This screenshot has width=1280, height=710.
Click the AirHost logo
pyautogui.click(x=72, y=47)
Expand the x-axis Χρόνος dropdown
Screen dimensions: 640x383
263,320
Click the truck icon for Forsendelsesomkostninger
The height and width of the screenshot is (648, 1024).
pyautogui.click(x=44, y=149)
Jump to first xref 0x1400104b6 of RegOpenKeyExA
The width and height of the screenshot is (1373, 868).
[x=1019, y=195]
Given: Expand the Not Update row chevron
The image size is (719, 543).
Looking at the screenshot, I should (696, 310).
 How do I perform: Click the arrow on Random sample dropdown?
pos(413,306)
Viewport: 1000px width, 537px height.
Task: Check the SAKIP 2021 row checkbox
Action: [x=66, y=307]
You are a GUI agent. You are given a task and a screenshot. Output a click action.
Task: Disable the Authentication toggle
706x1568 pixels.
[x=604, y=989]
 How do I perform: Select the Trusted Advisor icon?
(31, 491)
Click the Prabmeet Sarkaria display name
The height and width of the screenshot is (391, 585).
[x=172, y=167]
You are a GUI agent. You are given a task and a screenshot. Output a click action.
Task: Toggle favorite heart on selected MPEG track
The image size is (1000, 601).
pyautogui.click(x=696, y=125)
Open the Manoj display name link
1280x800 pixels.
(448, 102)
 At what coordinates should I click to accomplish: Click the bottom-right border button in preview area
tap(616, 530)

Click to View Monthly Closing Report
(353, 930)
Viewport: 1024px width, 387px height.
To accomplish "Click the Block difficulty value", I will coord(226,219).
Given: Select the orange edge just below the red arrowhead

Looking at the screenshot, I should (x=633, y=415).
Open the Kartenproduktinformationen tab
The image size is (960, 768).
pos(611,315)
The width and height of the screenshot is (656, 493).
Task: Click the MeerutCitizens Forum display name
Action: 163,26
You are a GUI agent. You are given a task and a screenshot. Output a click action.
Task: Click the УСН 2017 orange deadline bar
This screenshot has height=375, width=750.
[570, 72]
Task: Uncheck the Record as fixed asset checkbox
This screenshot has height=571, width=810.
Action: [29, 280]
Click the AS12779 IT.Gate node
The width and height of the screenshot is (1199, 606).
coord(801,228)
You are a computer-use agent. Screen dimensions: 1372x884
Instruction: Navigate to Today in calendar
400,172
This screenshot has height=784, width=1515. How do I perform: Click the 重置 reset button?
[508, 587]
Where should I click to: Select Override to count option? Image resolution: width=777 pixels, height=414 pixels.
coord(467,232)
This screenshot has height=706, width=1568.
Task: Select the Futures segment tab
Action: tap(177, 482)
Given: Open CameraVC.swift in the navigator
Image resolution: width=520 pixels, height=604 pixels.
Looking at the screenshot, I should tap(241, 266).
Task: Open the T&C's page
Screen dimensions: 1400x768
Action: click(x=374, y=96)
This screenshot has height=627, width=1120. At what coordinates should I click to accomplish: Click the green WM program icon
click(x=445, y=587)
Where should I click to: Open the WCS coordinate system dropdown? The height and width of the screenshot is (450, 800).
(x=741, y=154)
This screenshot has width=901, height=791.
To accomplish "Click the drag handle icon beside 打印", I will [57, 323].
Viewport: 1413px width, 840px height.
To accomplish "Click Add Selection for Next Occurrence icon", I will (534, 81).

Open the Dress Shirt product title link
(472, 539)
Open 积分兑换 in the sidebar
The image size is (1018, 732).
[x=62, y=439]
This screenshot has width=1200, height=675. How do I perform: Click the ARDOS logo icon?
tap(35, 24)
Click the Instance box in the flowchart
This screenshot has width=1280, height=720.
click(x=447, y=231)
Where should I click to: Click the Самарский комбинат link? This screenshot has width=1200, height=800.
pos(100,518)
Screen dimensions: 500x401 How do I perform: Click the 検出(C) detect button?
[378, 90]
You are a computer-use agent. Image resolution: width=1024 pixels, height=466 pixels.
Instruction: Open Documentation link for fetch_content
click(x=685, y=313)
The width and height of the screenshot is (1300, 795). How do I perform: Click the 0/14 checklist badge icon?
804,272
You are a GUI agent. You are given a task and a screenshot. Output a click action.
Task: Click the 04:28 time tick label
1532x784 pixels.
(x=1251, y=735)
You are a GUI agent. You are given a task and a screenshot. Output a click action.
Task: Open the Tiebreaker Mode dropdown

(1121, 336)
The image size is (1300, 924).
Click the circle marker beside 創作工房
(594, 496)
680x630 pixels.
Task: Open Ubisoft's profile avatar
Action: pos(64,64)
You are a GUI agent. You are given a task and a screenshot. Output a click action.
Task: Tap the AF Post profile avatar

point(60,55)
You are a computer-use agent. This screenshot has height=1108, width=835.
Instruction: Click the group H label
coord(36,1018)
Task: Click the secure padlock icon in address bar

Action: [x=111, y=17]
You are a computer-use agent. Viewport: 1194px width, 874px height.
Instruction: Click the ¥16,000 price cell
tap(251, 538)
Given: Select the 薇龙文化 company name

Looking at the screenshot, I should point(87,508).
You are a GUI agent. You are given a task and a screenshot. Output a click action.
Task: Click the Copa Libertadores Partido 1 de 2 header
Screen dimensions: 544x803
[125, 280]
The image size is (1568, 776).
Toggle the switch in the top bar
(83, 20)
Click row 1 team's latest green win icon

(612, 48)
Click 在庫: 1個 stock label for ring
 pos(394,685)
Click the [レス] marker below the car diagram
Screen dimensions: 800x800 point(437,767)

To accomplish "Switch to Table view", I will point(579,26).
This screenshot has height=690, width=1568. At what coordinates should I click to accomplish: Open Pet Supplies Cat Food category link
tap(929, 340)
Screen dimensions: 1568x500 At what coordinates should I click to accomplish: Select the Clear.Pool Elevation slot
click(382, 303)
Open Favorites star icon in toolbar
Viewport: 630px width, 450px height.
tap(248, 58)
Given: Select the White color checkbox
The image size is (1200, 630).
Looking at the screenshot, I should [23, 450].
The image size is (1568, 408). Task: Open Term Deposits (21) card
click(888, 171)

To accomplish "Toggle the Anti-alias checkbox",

════════════════

Requirement: Please show every line of the material that contains the string "computer".

Response below:
You are a computer-use agent. Screen dimensions: 1372x884
You are a computer-use agent. Image resolution: width=1024 pixels, height=466 pixels.
You are a computer-use agent. This screenshot has height=1108, width=835.
You are a computer-use agent. Viewport: 1194px width, 874px height.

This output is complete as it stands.